Tomemos por ejemplo a Min Sok Chon, sobre Florencia, en nuestro propio barrio coreano. “En la cultura coreana –dicen Deuki Hong y Matt Rodbard en Koreatown: A cookbook– comer y beber alcohol van tan de la mano que es difícil verlos como cosas separadas. El alcohol es un símbolo de respeto para los mayores; el alcohol nos reúne para casi cada ocasión de la vida –logros, fracasos, días de asueto, días de trabajo.” En Min Sok Chon esa inseparabilidad entre alcohol y comida es visible de inmediato. Este no es un BBQ coreano –con sus parrillas al centro de la mesa–, sino un especialista en grandes sopas, en estofados, en salteados picosos. Cocina de la recuperación, del sudor, del reciclaje de toxinas.

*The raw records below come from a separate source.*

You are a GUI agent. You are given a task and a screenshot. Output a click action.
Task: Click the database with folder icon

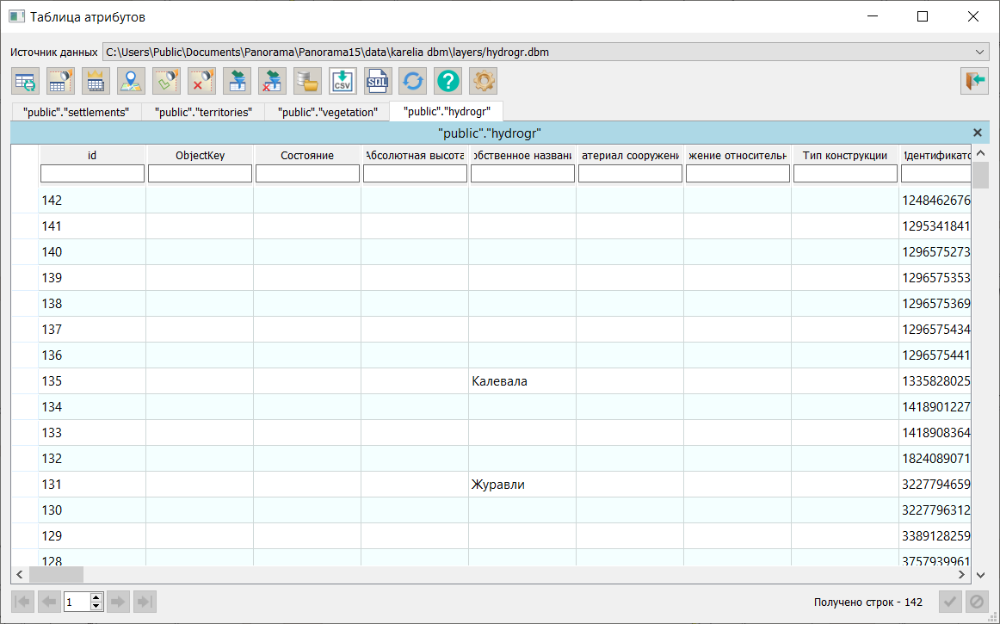click(307, 81)
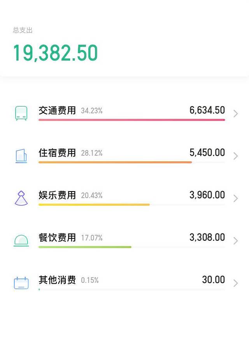
Task: Select the 餐饮费用 category label
Action: coord(57,237)
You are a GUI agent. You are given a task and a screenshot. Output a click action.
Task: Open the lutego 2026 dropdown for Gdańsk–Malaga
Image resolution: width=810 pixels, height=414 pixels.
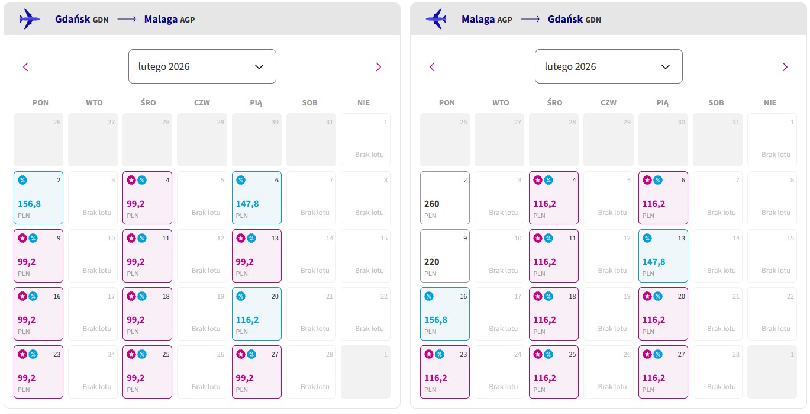(202, 66)
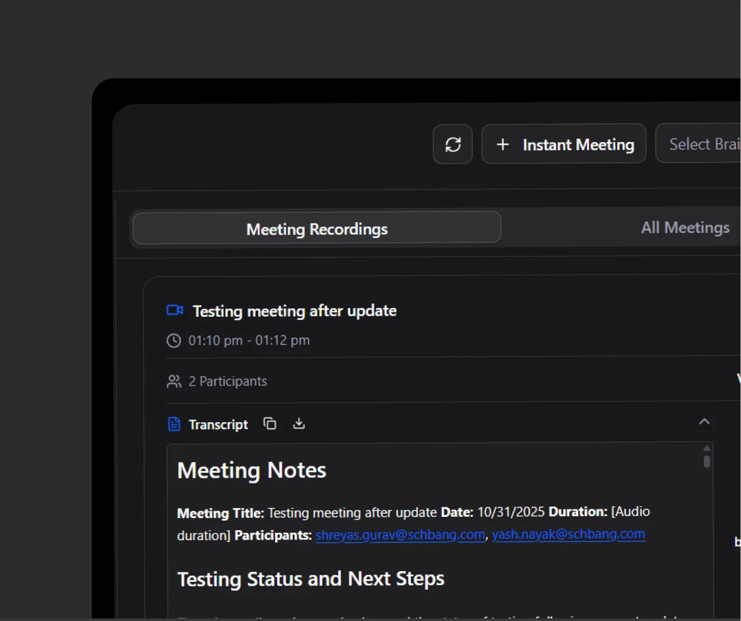Collapse the Transcript section with the chevron
The height and width of the screenshot is (621, 741).
tap(704, 422)
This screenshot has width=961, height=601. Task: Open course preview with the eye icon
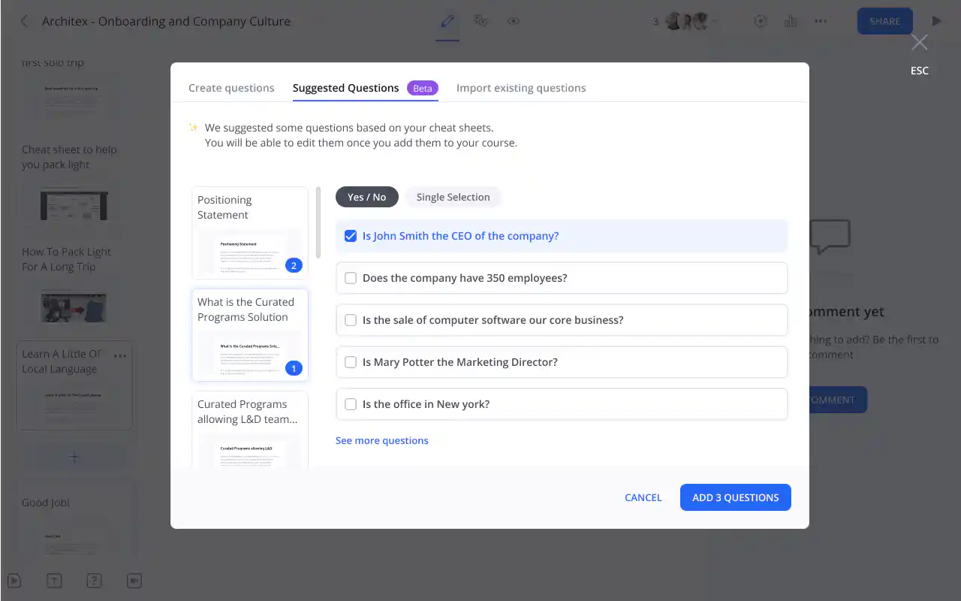point(513,21)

(Apunten estas palabras: guk (o tang), jjigae y bokkeum; la primera se refiere a las sopas, la segunda a los estofados, la tercera a ciertos salteados picosos, dulces, grasosos, como un alambre con desórdenes de la personalidad. Anju son las botanas para comer con los tragos.)
El encanto del kimchi jjigae de Min Sok Chon radica probablemente en el tiempo de fermentación de su kimchi; es un kimchi maduro, ácido, burbujeante, renuente. Su sundubu jjigae en cambio se inclina a la ternura del tofu (o dubu) y a un kimchi tal vez más joven; la grasa y la dulzura le vienen, acaso, de la yema de huevo cruda que está sentada en el centro del estofado, como un amarillo dios circular. La penúltima vez que estuve en Min Sok Chon pedí un sundubu jjigae potenciado con mariscos (haemul); era como una danza matrimonial entre un caldo de camarón cantinero y un estofado de bar de Seúl. El ojingeo bokkeum, salteado/alambre de calamar, lo tiene casi todo: pescitud o, si prefieren, marinidad; picor, dulzura, incluso una nuttiness redonda de ajonjolí. Un sudor particular lo precede, lo acompaña y lo sigue. Pero tal vez el gran plato alcohólico de Min Sok Chon sea el budae jjigae o “cazuela de todo”. Pero todo: trae tofu, hongos, kimchi y cebollas pero también fideos de ramen, pastel de pescado, salchichas, rebanadas de queso amarillo y, genialmente, Spam, ese jamón enlatado mal visto por falsos glotones pero adorado por niños y glotones borrachos por todo el mundo. Viene, grasoso como un bebé recién nacido, en una olla para hervir en la propia mesa. Pica, agota, endulza la borrachera. Renueva la energía y es el máximo disparador del mal del puerco. Pídanlo con una o varias botellas de soju –licor de arroz coreano–. Gangnam style.
Min Sok Chon. Florencia 45, Juárez. Precios. La última vez que estuve ahí pedí un budae jjigae (éramos dos, pero alcanza para cuatro fácilmente), una botella de soju, dos aguas minerales. Pagamos 600 pesos ya con el 20 de propina. Los banchan –platitos de vegetales para acompañar– los paga la casa. Bendita casa.